[Stored entries]

* * *

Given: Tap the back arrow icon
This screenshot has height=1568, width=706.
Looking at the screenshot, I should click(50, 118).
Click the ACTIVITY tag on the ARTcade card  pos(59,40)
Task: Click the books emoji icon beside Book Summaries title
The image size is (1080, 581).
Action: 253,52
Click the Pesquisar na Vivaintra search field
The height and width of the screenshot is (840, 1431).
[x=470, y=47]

* * *

Requirement
Could you copy exactly the lines from the one containing "The image size is (1080, 581)." through the end of the records above, and nothing more?

Task output
The image size is (1080, 581).
Action: 253,52
Click the Pesquisar na Vivaintra search field
The height and width of the screenshot is (840, 1431).
[x=470, y=47]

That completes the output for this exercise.